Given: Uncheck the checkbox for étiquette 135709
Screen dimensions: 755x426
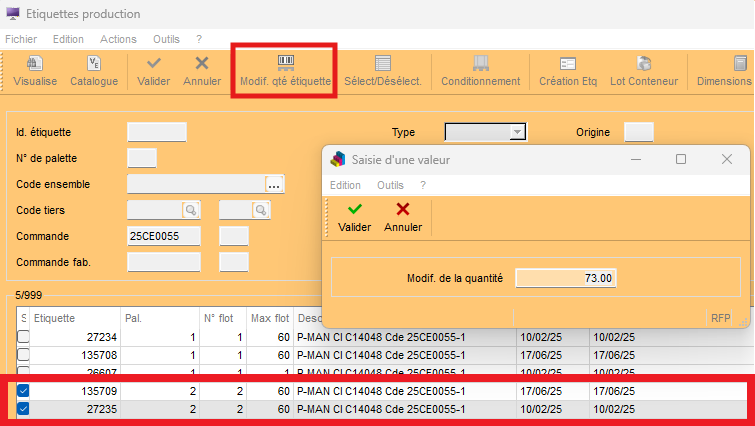Looking at the screenshot, I should click(23, 390).
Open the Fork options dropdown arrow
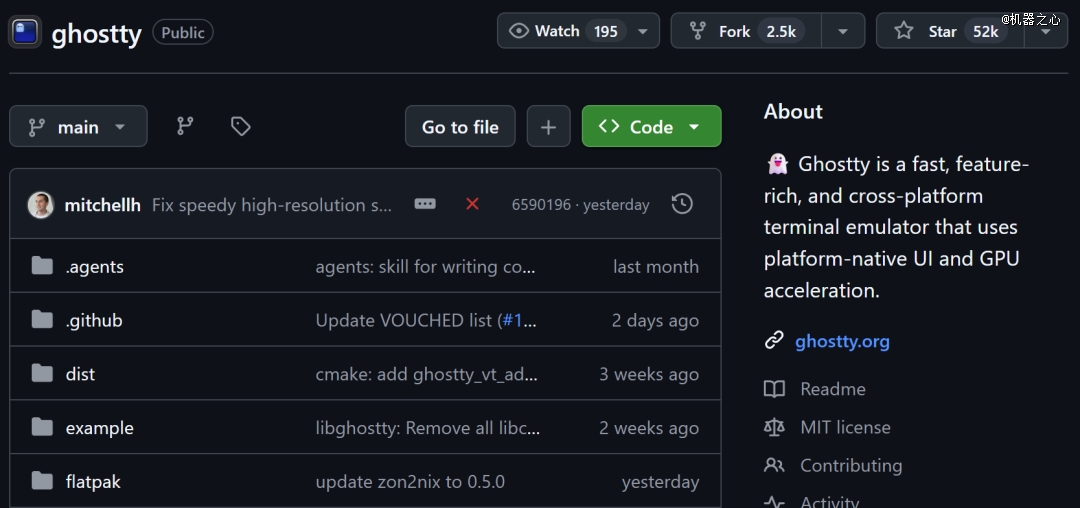The height and width of the screenshot is (508, 1080). click(843, 31)
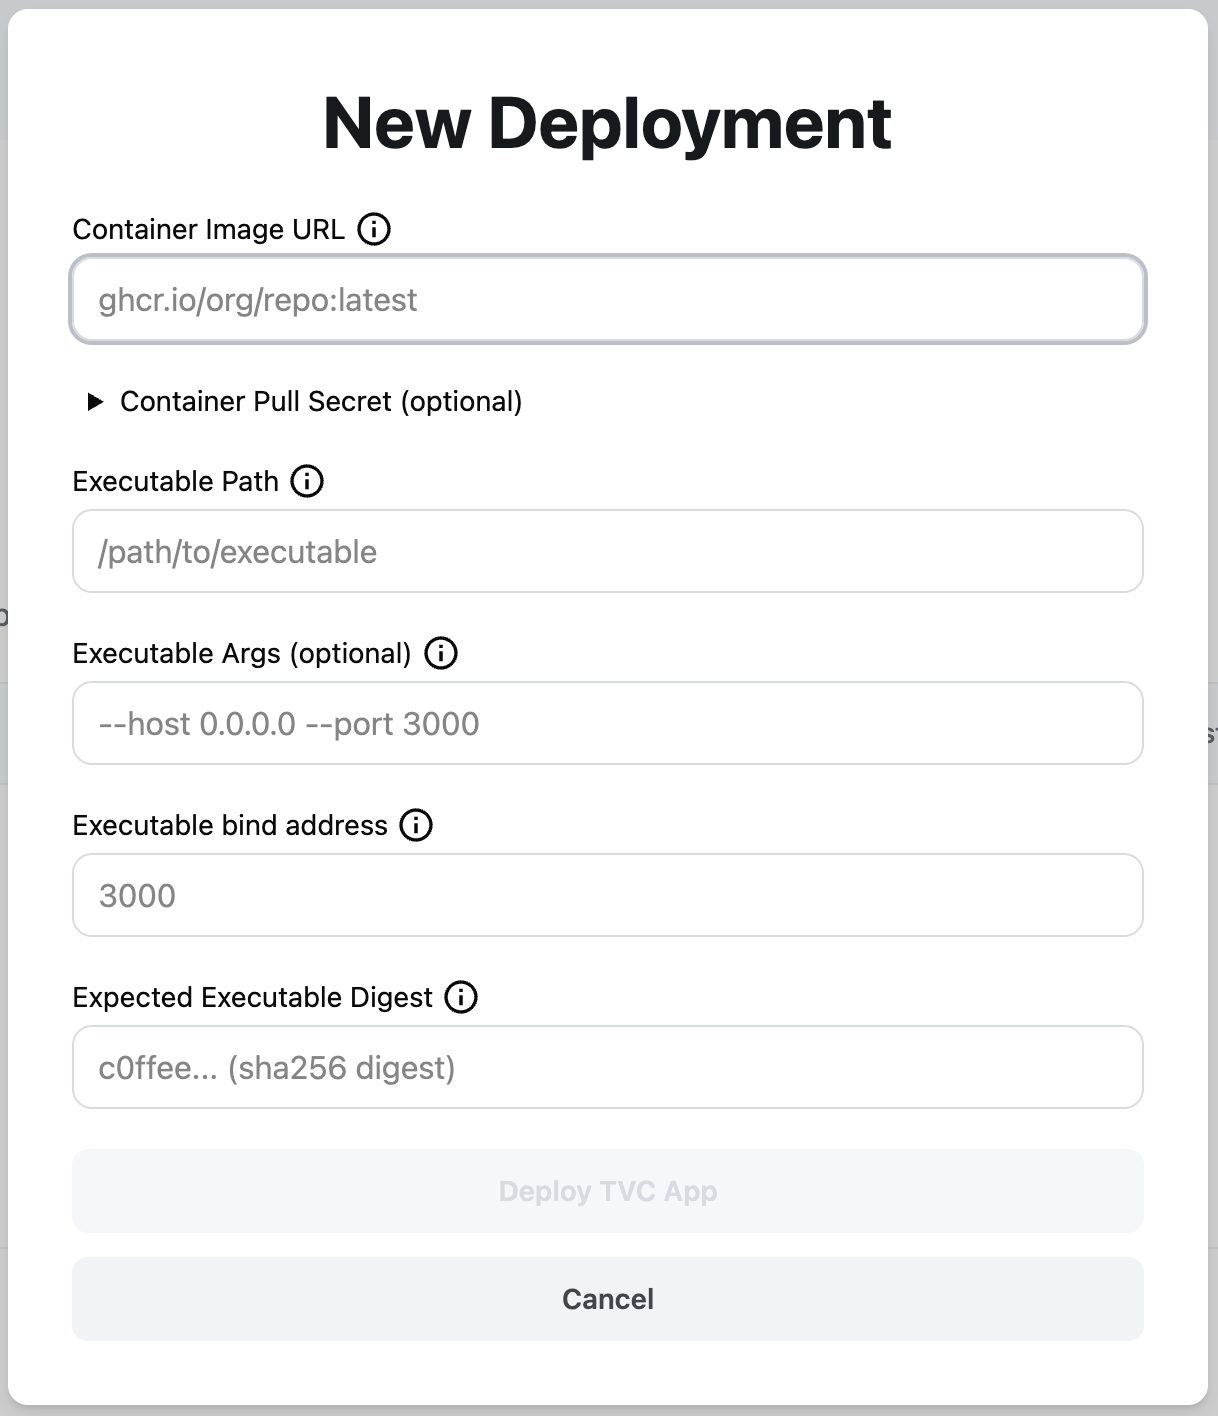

==================================================

▶ [TASK DETAILS]: Transcribe each line of text in the items above verbatim, leaving out the pictures.

▶ [SOLUTION TO THIS EXERCISE]:
Given: Uncheck the checkbox for étiquette 135709
Screen dimensions: 755x426
Looking at the screenshot, I should click(23, 390).
Open the Fork options dropdown arrow
The height and width of the screenshot is (508, 1080). click(843, 31)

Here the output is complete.